気合入りすぎて、文字数も過去最大です。
読み疲れるかもしれませんが、最後までお付き合いよろしくおねがいします!
それから一ヶ月後。
2月ももう終わろうとしており、季節は春を迎えようとしていた。
あれから矢澤達は練習に励んでいるようだった。
矢澤は次のライブも成功させるんだと張り切っていた。
俺はそんな矢澤を、心から応援していた。
これだけ努力している矢澤に、結果が伴って欲しい。
そう祈るばかりだった。
しかし、彼女の努力は、脆くも崩れ去ることになる。
▼
俺が何気なく矢澤達の様子を見に行こうとアイドル研究部の部室に行こうとしていたところ、大きな声が聞こえた。

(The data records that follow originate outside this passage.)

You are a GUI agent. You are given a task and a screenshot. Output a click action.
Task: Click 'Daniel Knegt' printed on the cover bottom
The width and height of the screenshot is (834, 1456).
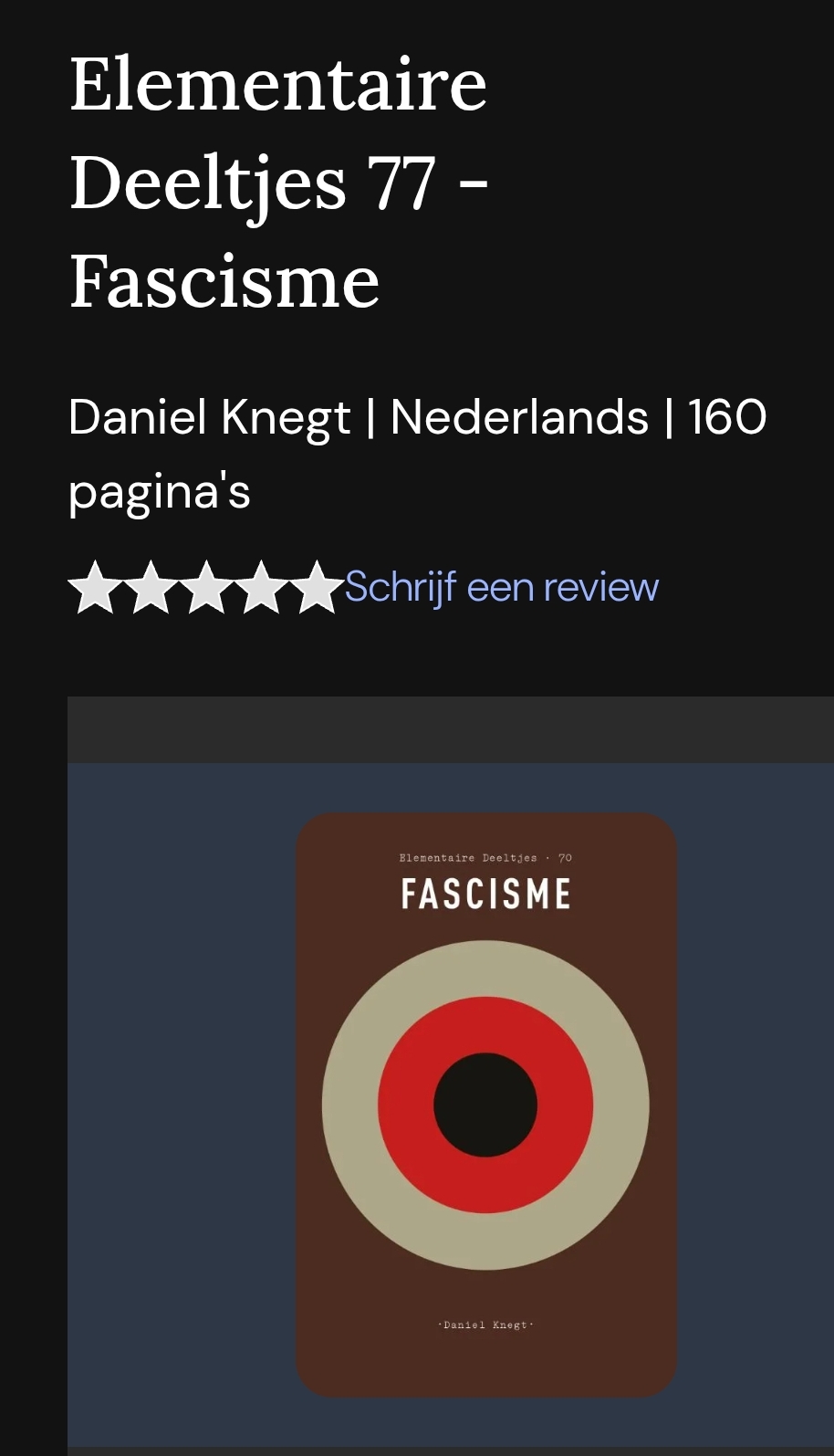coord(485,1325)
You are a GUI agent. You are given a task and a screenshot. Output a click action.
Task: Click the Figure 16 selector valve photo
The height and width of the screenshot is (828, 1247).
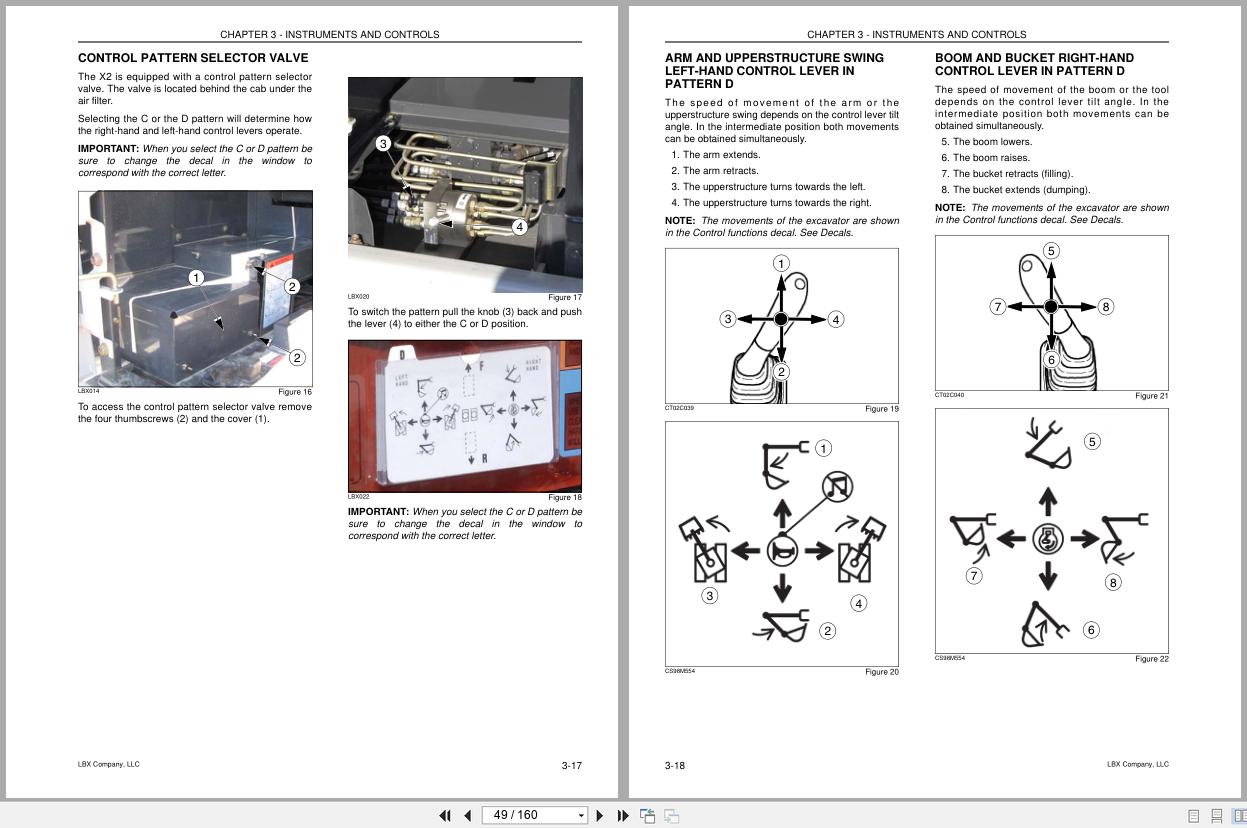click(195, 288)
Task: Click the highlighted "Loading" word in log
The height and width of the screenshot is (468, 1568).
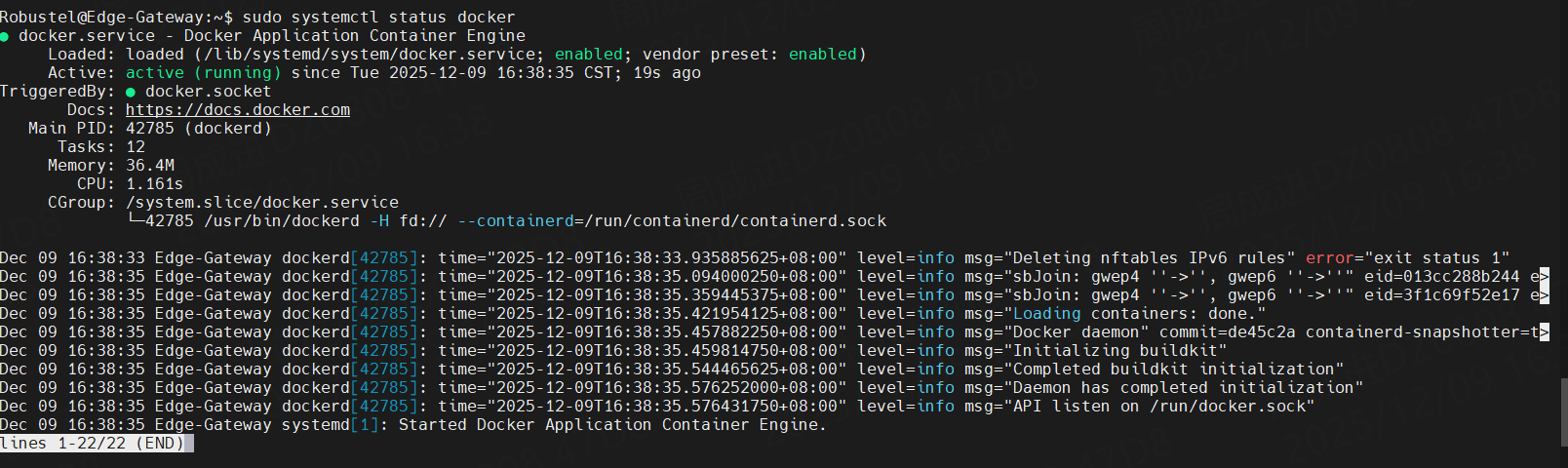Action: coord(1046,314)
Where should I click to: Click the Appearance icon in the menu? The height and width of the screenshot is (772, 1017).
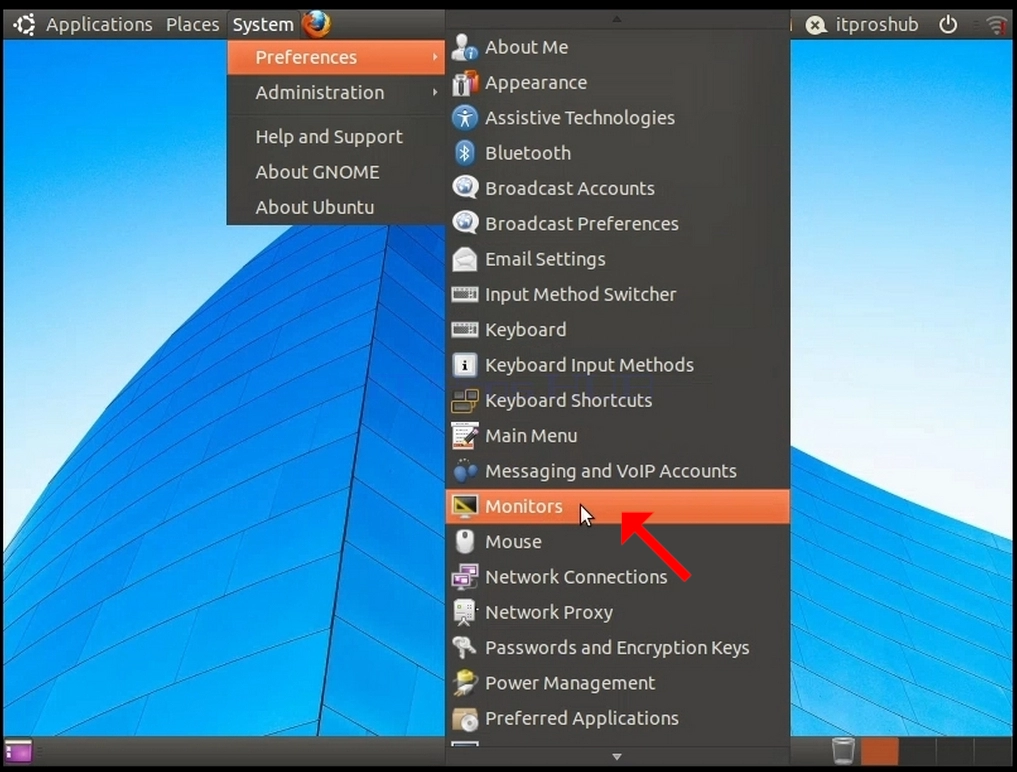[x=464, y=83]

「待ってよ!!どういうことよ……!みんなで決めたじゃない!!最後までやり抜こうって!みんなで笑顔を」
「重いんだよね、そういうの……」
「私たち、ただ単にアイドルが好きで入っただけだし」
「にこちゃんは厳しすぎなんだよ。正直、もうついていけない」
部室のドアは開けっ放しで、外にいる俺にまで鮮明に声が聞こえてきた。
────なるほど、あの時の表情の意味はそういうことか。
つまり、矢澤以外の仲間達には本気でアイドルをするつもりなんてなかったってことだ。
もともとアイドル“研究”部だ、矢澤以外はただアイドルが好きだっていう気持ちがあっただけで、自分たちも本気でやろうなんて思っていなかったんだろう。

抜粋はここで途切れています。